Soient quatre thématiques, intimidantes comme les rubriques d’un journal du soir, fourre-tout comme un rayon de bibliothèque : emploi, immigration, religion, politique. Dans chacun de ces cas, le discours ambiant se tient à hauteur moyenne, à mi-distance en fait du cas et du concept : assez haut pour invoquer l’autorité des faits en se dispensant de trop y aller voir, assez bas pour brandir les principes en évitant d’en sonder les fondements. Substituant, de surcroît, chaque registre à l’autre, on confondra volontiers réalisme et imposition de problématique, on fera à l’inverse passer l’existant pour l’idéal. Aussi s’agit-il d’abord de défaire cette pelote : examiner, ici, les principes, dans leur provenance et leur valeur, tant il est vrai qu’une bataille culturelle est en cours où s’activent les entrepreneurs de morale (Politique & religions) ; tant il est vrai aussi que la défense du travail (de son accès et de ses conditions) ne saurait être découplée d’une réflexion économique, sauf à sécher en mots d’ordre figés comme une fleur coupée (Économie politique). Revenir, là, à ceux pour qui les questions se posent : savoir un peu, de la migration, ce qu’en pensent les flux, s’adresser à ceux dont on parle d’autant plus aisément qu’ils ne sont jamais entendus, réduits au statut d’ombres inquiétantes ou de victimes muettes (Far West, parcours de migrants). Tendre, entre ces pôles redéployés, le fil de ce qu’est gouverner, si cela consiste à tenir ferme sans céder sur l’attention au singulier. Examiner alors les cas et les principes d’une gauche pour qui le codicille « - de gouvernement » signifierait autre chose qu’une compromission irrémédiable ou un sérieux enfin retrouvé (Gauches de gouvernement).
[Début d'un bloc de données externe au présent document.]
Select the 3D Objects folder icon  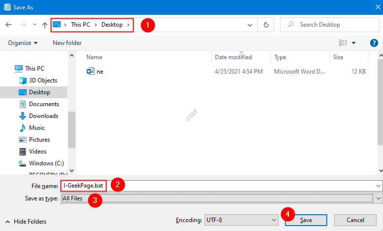click(23, 80)
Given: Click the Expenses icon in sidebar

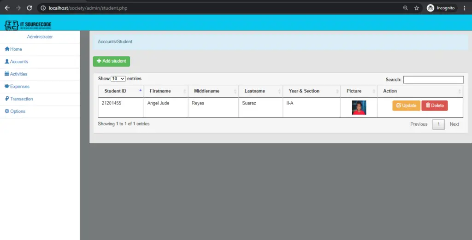Looking at the screenshot, I should pos(7,87).
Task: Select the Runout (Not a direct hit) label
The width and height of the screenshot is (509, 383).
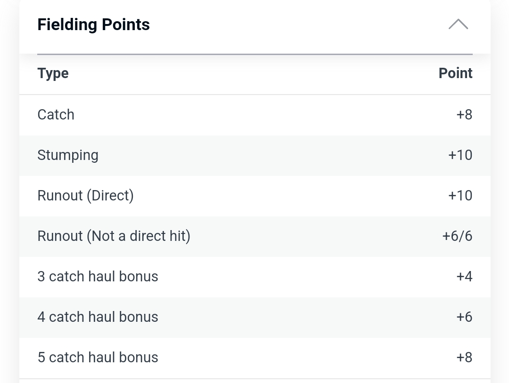Action: tap(114, 236)
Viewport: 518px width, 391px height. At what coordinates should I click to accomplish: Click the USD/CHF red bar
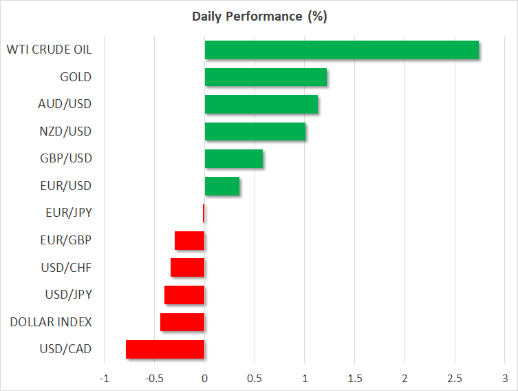click(x=188, y=267)
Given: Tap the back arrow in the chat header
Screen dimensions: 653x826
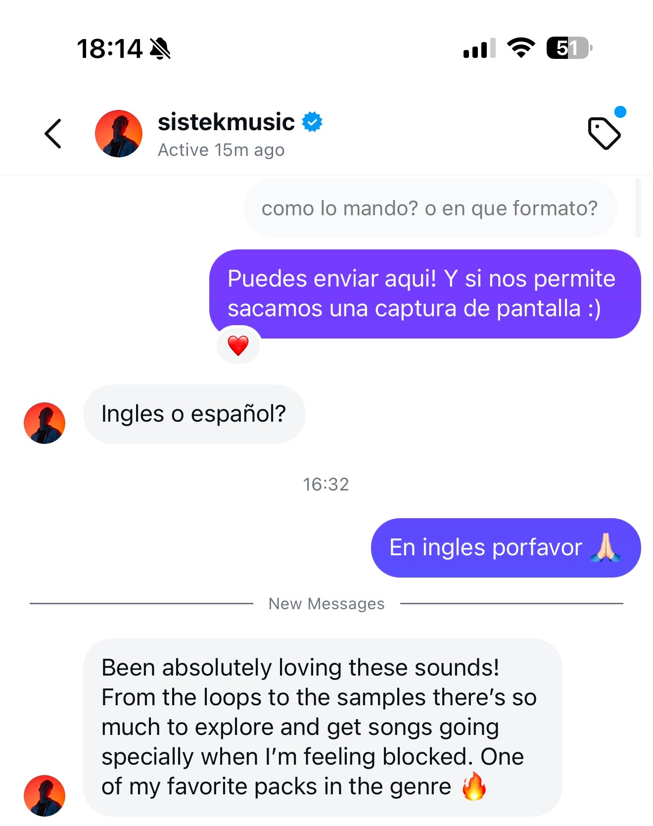Looking at the screenshot, I should click(53, 134).
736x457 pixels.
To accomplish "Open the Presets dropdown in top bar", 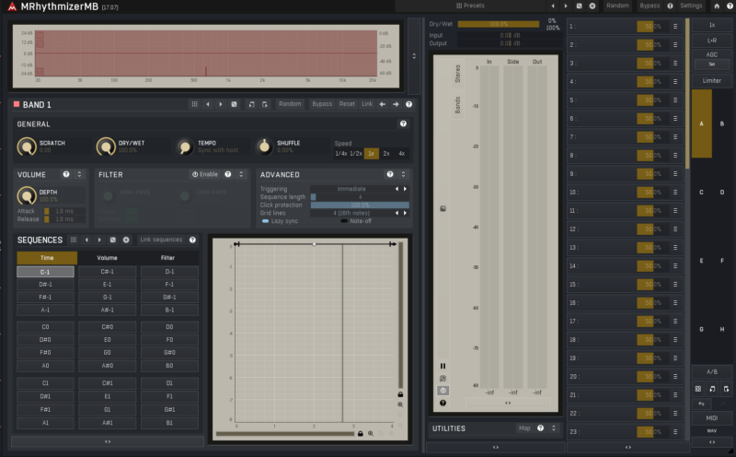I will [469, 6].
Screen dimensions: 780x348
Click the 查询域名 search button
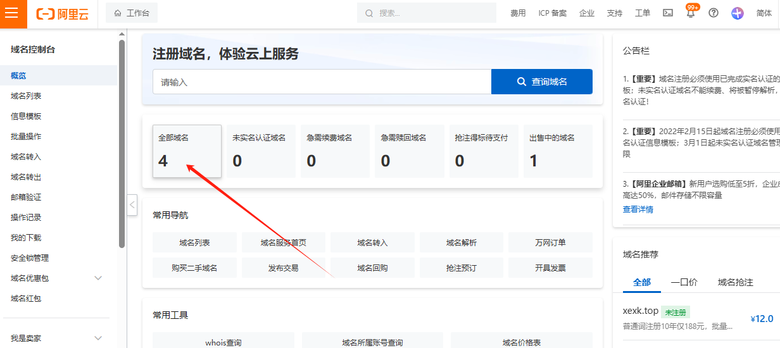(x=541, y=82)
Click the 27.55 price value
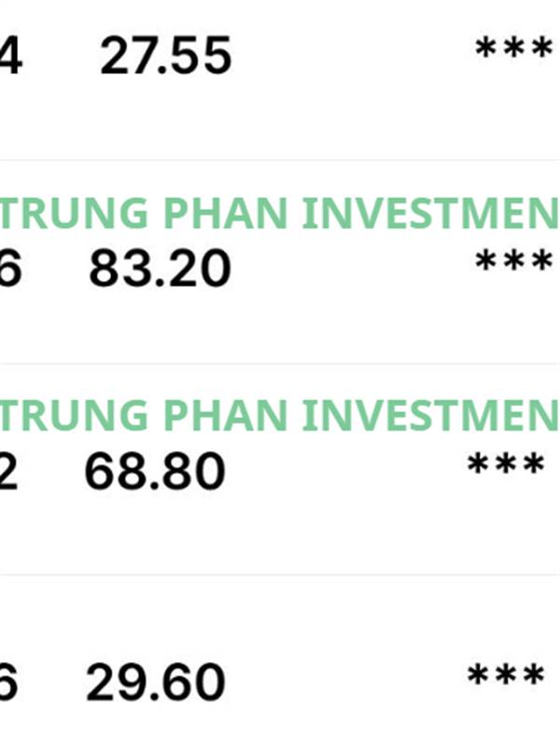The width and height of the screenshot is (560, 747). 165,58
Pour reprendre la main, faire courir la navette entre principes et cas : la métaphore, en fait, est peut-être bien mal choisie, tant l’irruption de certains cas rend d’elle-même obsolète les affrontements de principe, tant on ne voit certains faits qu’en fonction d’un problème autrement posé. Voici un quart de siècle, Gilles Deleuze écrivait à propos du conflit en Nouvelle-Calédonie : « en déterminant les données, on exprime un problème que la droite veut cacher. Parce qu’une fois que le problème a été posé, il ne peut plus être éliminé, et il faudra que la droite elle-même change de discours. Donc le rôle de la gauche, qu’elle soit ou non au pouvoir, c’est découvrir un type de problème que la droite veut à tout prix cacher » [1]. Tenter cet exercice, y inviter la gauche, voilà l’enjeu, en quelques lignes.

Notes

[1Pourparlers, Paris, Minuit, p.173.